# 44mag Ruger Alaskan



## hideit (Oct 3, 2007)

So I've been thinking about a 44 for a while now. See my thread
"44mag barrel length"
I am presently in Anchorage and have been for 8 days now.
Went to Kincaid Park and was thinking about a hike and when we got to the main visitor house there was a listing of recent bear sightings in the park. That scared my wife off. My son who is stationed here mentioned he wants to get a CCW permit for his future hiking/biking adventures. I immediately thought of the 44 snubbies then moments later remembered the Alaskan Models. The second gun store I went to in anchorage had one in stock. IT WAS HEAVY but I thought that most of my shooting will be 44 specials. 
Really thinking about getting home to my LGS and ordering one.


----------



## DJ Niner (Oct 3, 2006)

With .44 Special ammo, it would be a pussycat, but with any full-powered .44 Mag ammo, it's gonna be a handful.


----------



## Nanuk (Oct 13, 2012)

Having gone the route of the 44 Mag snubbie, I love them, they are dead sexy..... Especially the Smiths. That being said, a 4" barrel is the way to go. The 4' carries, shoots better and give a smidgeon more velocity which is very important with thing trying to eat you. A Smith mountain revolver is on my short list.


----------



## DJ Niner (Oct 3, 2006)

I had a 629 Mountain Gun for about a year. Functioned perfectly, shot just fine, but was almost impossible to rapid-fire with full-power loads, and downright painful with some of them. Used it as a light- or medium-load gun most of the time with good results, then a buddy made me a decent offer, and away it went.

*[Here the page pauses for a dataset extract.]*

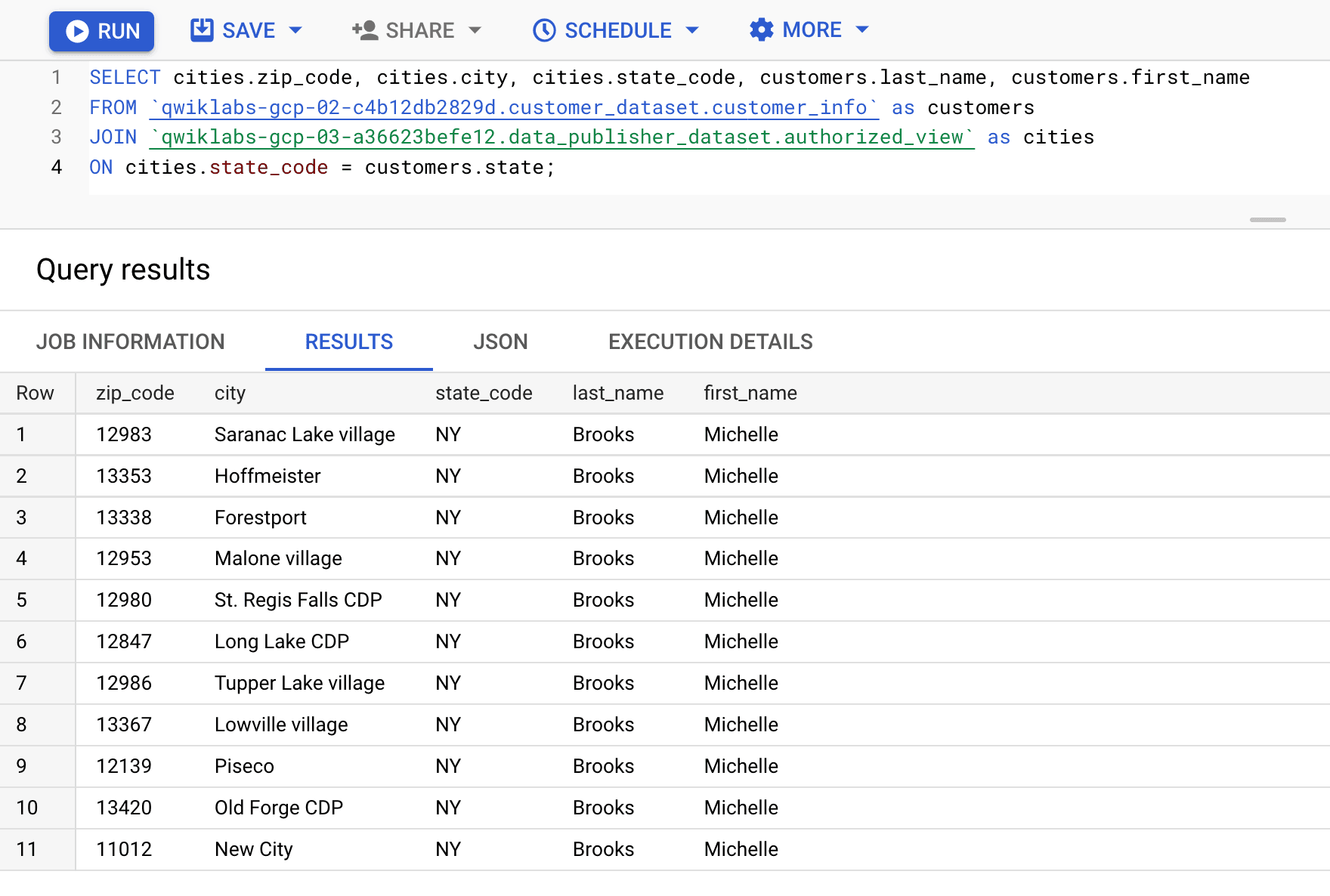This screenshot has width=1330, height=896.
Task: Click the zip_code column header
Action: [135, 393]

I'd like to try a Ruger Alaskan model 3" Super Redhawk with some heavy loads, to see if the extra weight out front makes a difference.

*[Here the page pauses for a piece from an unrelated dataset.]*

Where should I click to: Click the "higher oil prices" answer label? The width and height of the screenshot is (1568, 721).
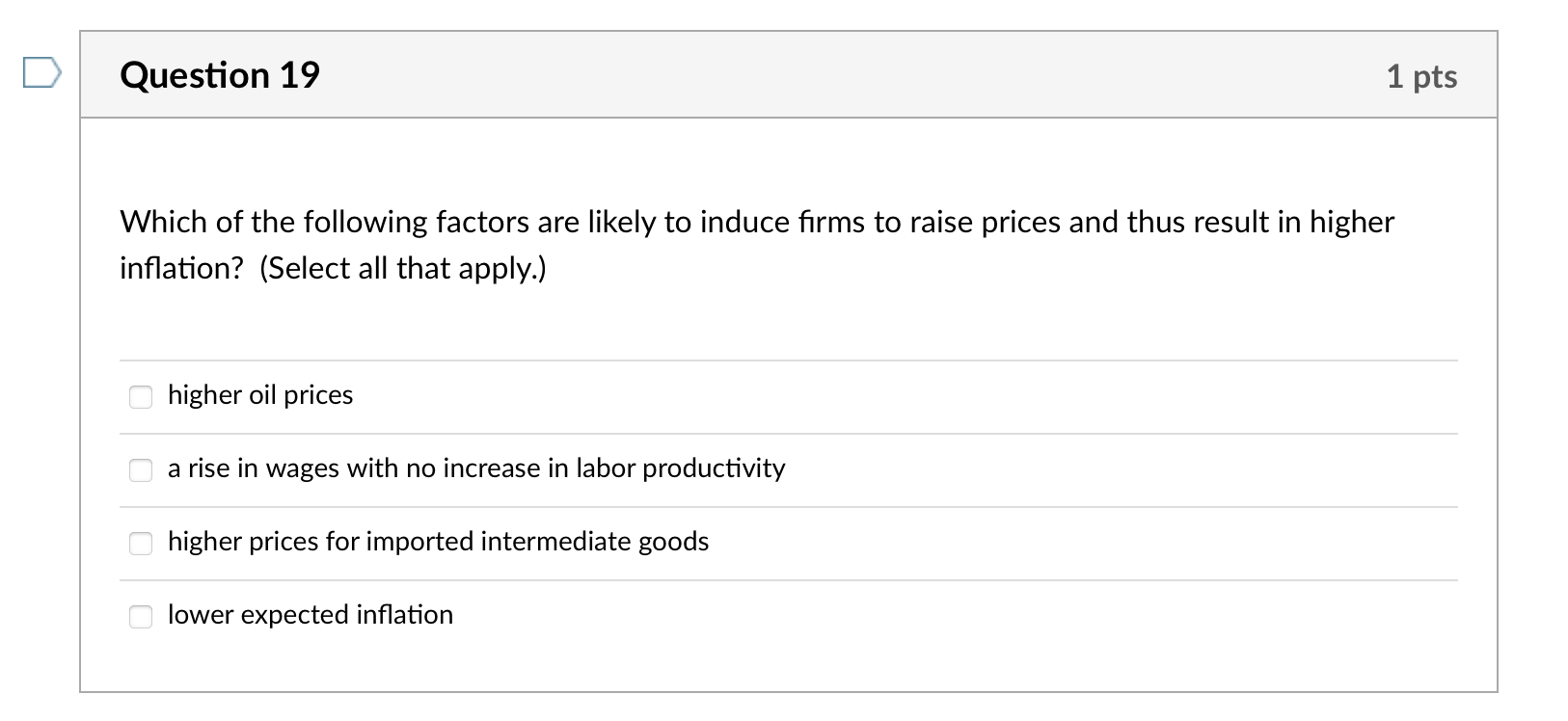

If not, I'd just put a set of compact GP-100 grips on it, load it with mid-range target loads, and keep/use it as a range toy.


----------



## sgms (Jun 2, 2010)

I agree with Nanuk, snub big bore revolvers are sexy as all get out, but don't drop under 4 inch if you plan on using full mag. loads, the extra weight and improved ballistics are a good thing when messing with bears. (As for me in bear country I carry a 6 inch .44 mag. in a shoulder holster and carry a .45-70 lever gun slung under the right arm, it is heavy by the end of the day, but very, very comforting when bears are in sight.)


----------



## DanP_from_AZ (May 8, 2009)

hideit said:


> . . . I immediately thought of the 44 snubbies then moments later remembered the Alaskan Models. The second gun store I went to in anchorage had one in stock. IT WAS HEAVY. . .


I have the Alaskan in .454 Casull. Mine is MagnaPorted.
Remember, with the 2.5" barrel, you lose a lot of "go-power burn". 
So, full-power loads are "sorta comparable" to full-power .44 Mag out of long barrels.

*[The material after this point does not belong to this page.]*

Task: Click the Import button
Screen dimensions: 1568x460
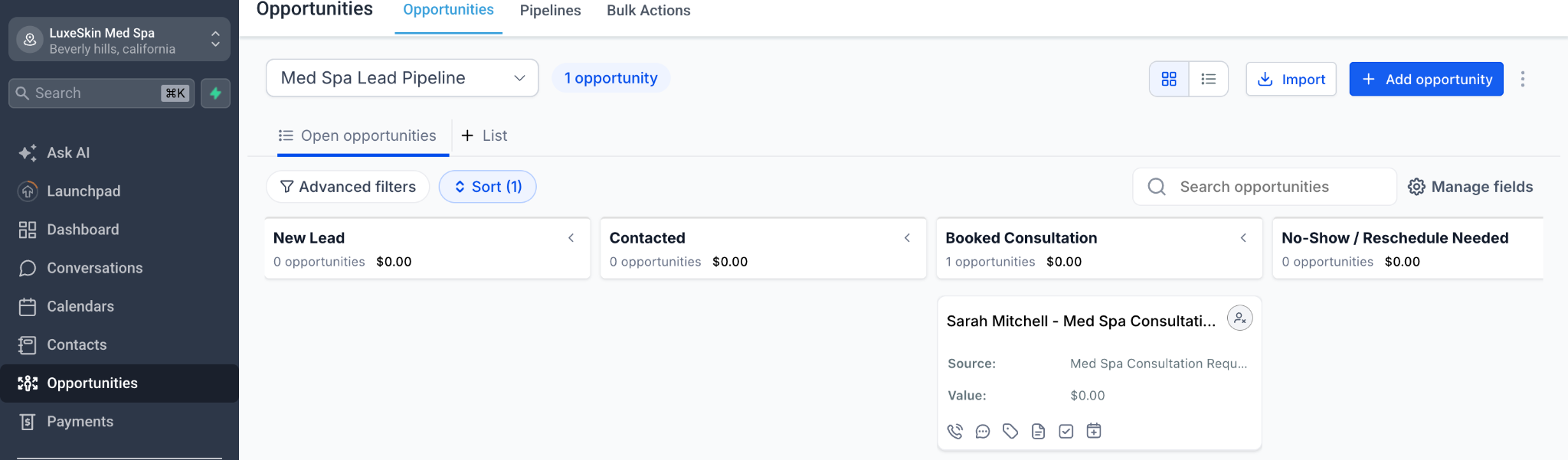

And, yes, it is heavy. 43 ounches unloaded. Recoil with full power .454 is "stout, but not nasty". The Hogue Monogrips work.
It's my mountain/wilderness hiking gun with a Galco holster and heavy cartridge belt.

And, analogous to the .44 Special/.44 Magnum deal you can also shoot .45 Long Colt. Makes it a pussycat for practice.
I also have an 1873 Colt clone and a 1866 Win. "Yellowboy" clone in .45 LC, so the .45 LC/.454 Casull combo makes sense for me.

_"EDIT": oops, sorry, redundacy alert. Already did this photo in your previous post. _:mrgreen:

Here's mine.


----------



## TheReaper (Nov 14, 2008)

A 4" barrel is a good choice and is not really that bad with magnum rounds.


----------



## hideit (Oct 3, 2007)

thanks for the replies.
I have been reading about everything i can find on the internet about the Alaskan.
The internals of the super redhawk are different than the regular redhawk and seems some think the super redhawk is better.
I presently do not own anything bigger than a .32 so I want a big bore and one that is very versitile.
I see a 44 in my future


----------